>> Start Passage provided

God’s Word, Adam Smith’s Invisible Hand, and the Power of Two Percent – Part II

My previous post laid out the reasons why – while the tzedek hekhsher and ethical kashrut are wonderful intentions – the business practicalities beg answering. Indeed, it’s an open question if our little 2% of the meat market will make an impact on the greater meat industry.

But this post is hopefully “the other hand,” and at the very least inspiration as to how working with kashrut authorities might indeed yield a healthier and more sustainable Jewish community — one which leads to a healthier and more sustainable world for everyone.

Our shochet was amazing. Rabbi Yehuda Benchimhoun, an Algerian-descended French Jew of Lubavitch conviction, is a reluctant but intense shochet whose story and words impressed us all here, but above all his kavannah, his incredible intentionality with the animals he shechts. More than just being a six day a week vegetarian, he impressed us all with the seriousness with which he approached his duty to honor the life of animals. He was deliberate, he was careful, he was precise. And his respect for the letter of the law alongside its intent was phenomenal.

But aside from his quiet but intense adherence to the intent of halakha, he impressed me most when he related this story, forgive my paraphrasing:

I was shechting for a big manufacturer and one day they delivered to the slaughterhouse on my schedule 290 cattle in rail taxis designated for the occupancy of only 150. And they had not been fed or watered in three days, either! So I told them I wouldn’t shecht. Those animals were not kosher. The manufacturer was incredibly upset, of course, but I refused. I told them to call my rabbi in Crown Heights – and my rabbi supported me. He said, “If Yehuda says they’re not kosher, then they’re not kosher!”

>> End Passage provided
>> Start Information provided

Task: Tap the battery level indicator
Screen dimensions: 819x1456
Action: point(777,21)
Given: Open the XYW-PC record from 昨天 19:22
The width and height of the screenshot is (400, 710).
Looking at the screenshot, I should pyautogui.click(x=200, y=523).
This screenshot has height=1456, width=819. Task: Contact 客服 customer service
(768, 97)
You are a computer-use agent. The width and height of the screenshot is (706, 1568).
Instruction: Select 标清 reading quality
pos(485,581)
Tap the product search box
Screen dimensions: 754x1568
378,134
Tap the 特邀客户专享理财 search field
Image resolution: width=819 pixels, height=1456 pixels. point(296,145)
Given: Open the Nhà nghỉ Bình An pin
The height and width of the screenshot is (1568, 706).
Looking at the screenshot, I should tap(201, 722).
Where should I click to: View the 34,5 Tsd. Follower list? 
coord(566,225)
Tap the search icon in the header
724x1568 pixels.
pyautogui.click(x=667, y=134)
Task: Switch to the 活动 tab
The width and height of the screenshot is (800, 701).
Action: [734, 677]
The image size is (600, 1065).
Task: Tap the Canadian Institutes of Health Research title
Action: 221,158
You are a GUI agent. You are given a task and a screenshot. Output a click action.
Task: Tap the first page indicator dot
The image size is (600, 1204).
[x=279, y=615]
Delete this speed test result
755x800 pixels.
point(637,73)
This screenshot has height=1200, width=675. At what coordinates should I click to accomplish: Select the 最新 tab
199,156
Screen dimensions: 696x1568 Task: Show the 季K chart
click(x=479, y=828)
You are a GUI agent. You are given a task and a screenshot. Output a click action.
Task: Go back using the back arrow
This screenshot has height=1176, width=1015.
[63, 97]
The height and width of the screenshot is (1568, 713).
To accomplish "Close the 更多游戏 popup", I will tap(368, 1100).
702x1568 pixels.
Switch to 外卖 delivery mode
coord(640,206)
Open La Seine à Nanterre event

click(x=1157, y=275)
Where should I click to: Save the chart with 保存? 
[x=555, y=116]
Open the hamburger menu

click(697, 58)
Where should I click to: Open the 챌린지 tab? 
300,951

>> End Information provided

Written problem —
In the blog post on ethical kashrut, how many cattle were delivered in rail taxis meant to hold only 150?

Completed exercise —
290 cattle.